Work task: Please edit the part that opens with the line containing "Describe the element" and closes with the line containing "at that location.", replacing "element" with "item" and keeping everything else unchanged. Give only those lines, without the pictures.

Information given:
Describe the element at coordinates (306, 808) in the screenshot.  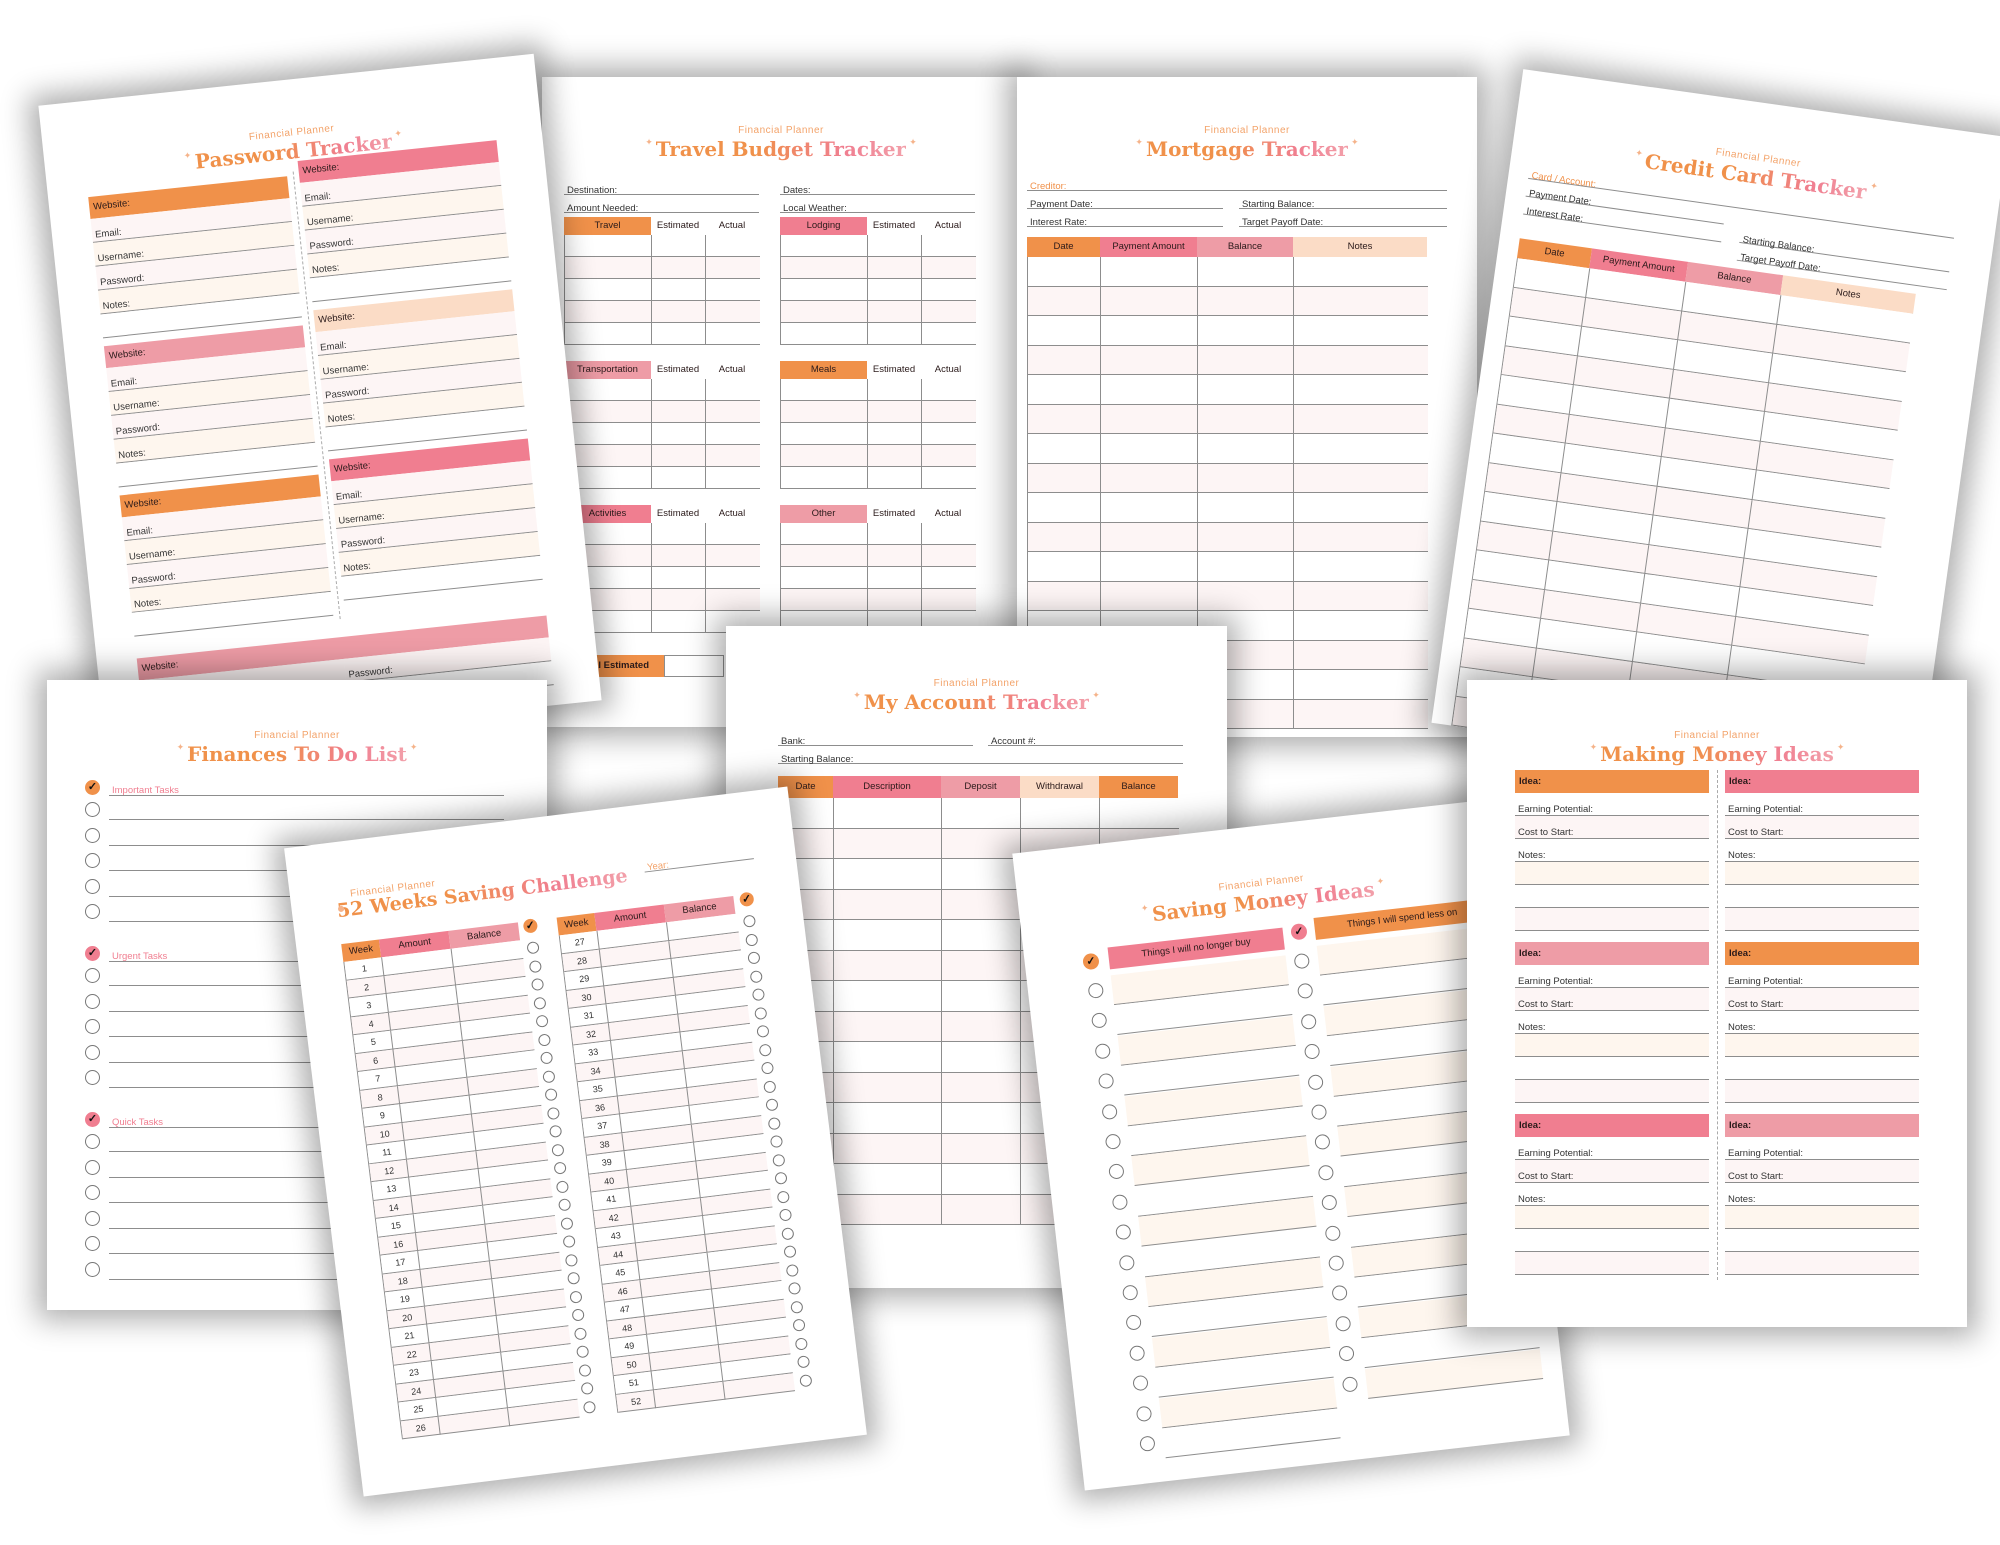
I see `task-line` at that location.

--

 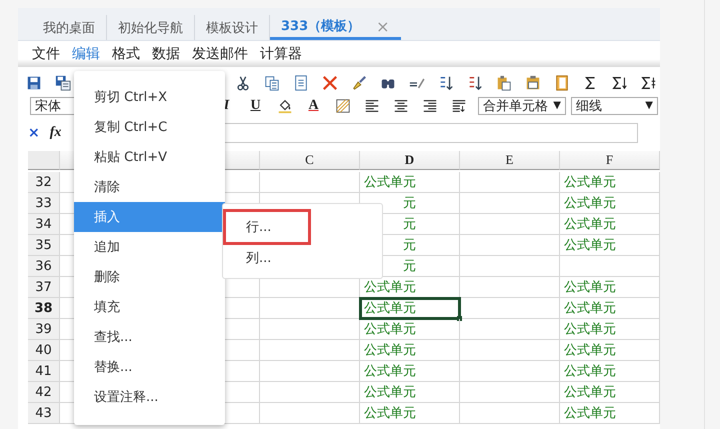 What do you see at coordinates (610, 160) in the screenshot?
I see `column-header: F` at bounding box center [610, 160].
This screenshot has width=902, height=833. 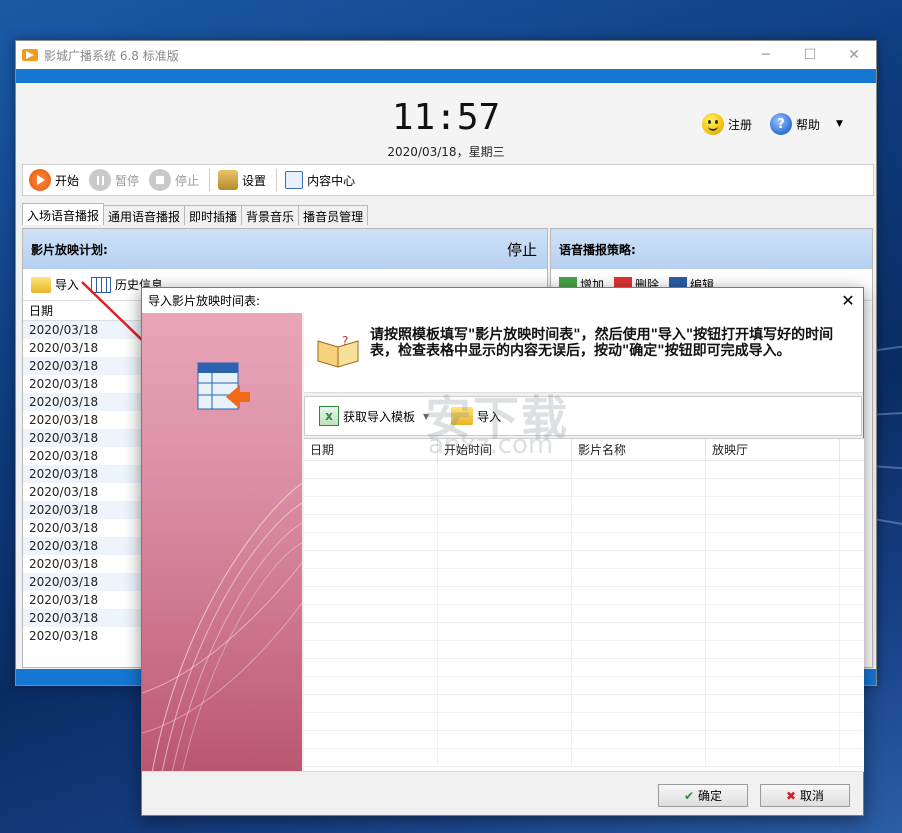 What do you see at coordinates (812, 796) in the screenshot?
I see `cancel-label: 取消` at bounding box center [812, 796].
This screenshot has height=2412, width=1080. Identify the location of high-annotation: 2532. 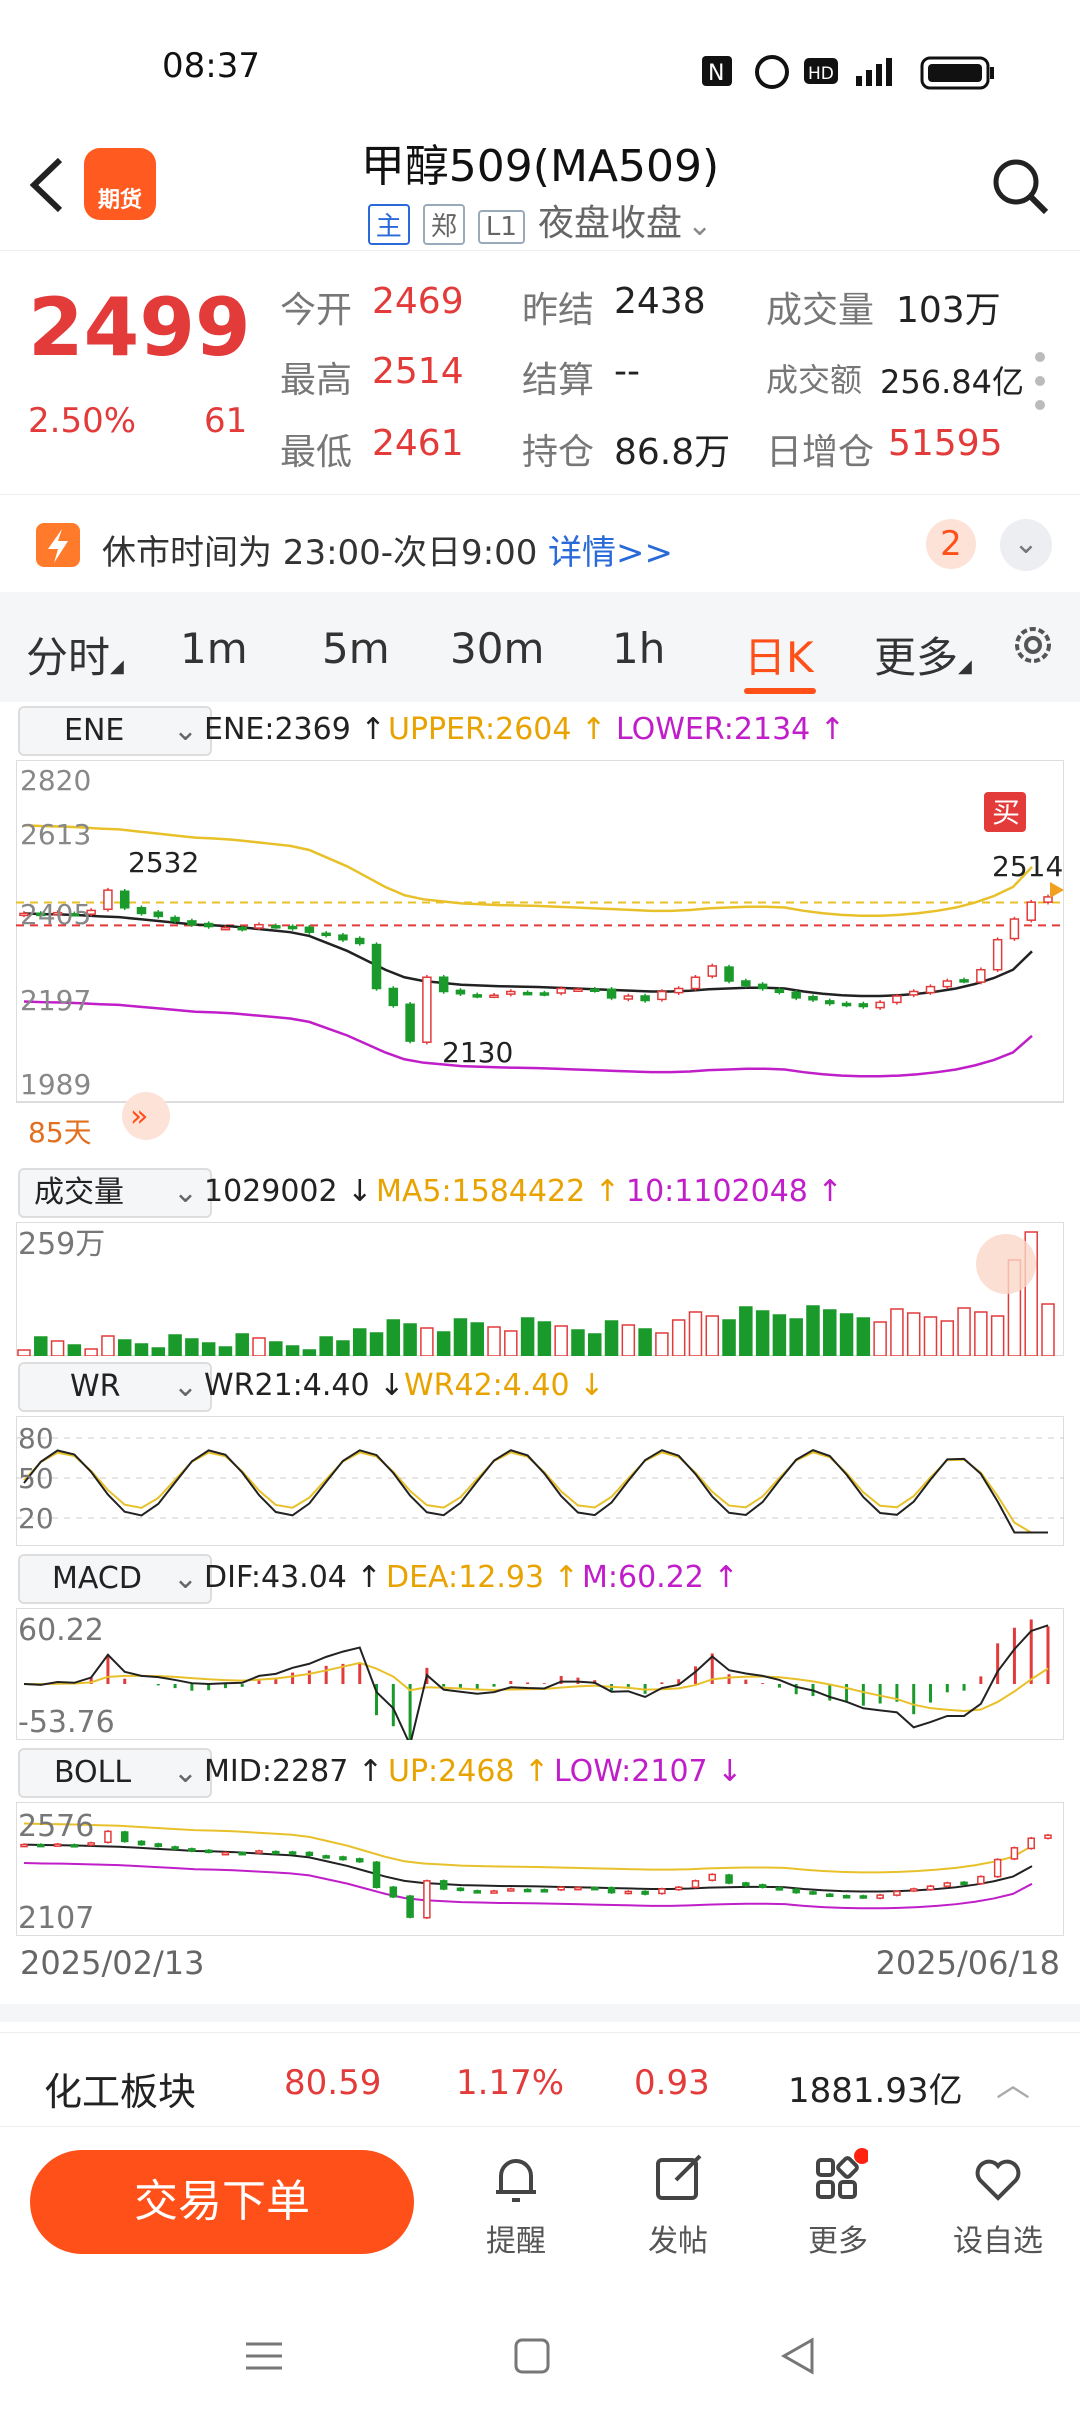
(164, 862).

* * *

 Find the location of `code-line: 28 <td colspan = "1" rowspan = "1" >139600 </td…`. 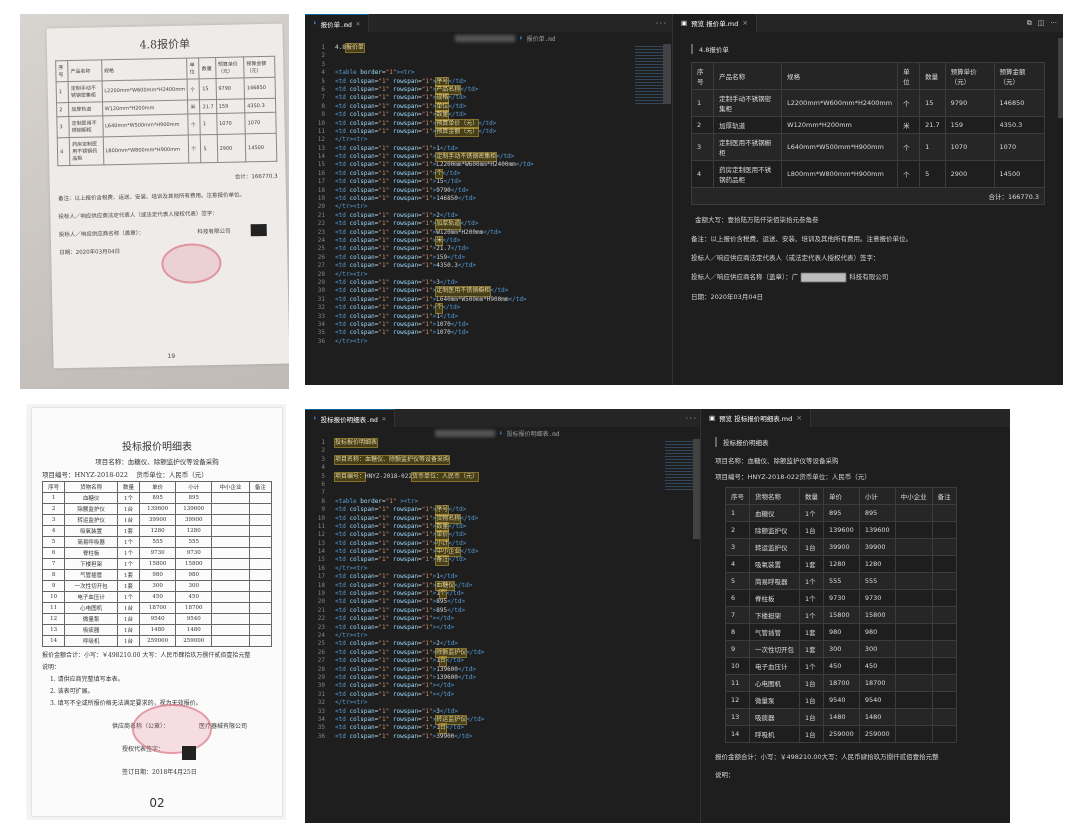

Answer area:
Describe the item at coordinates (306, 808) in the screenshot.  
I see `task-line` at that location.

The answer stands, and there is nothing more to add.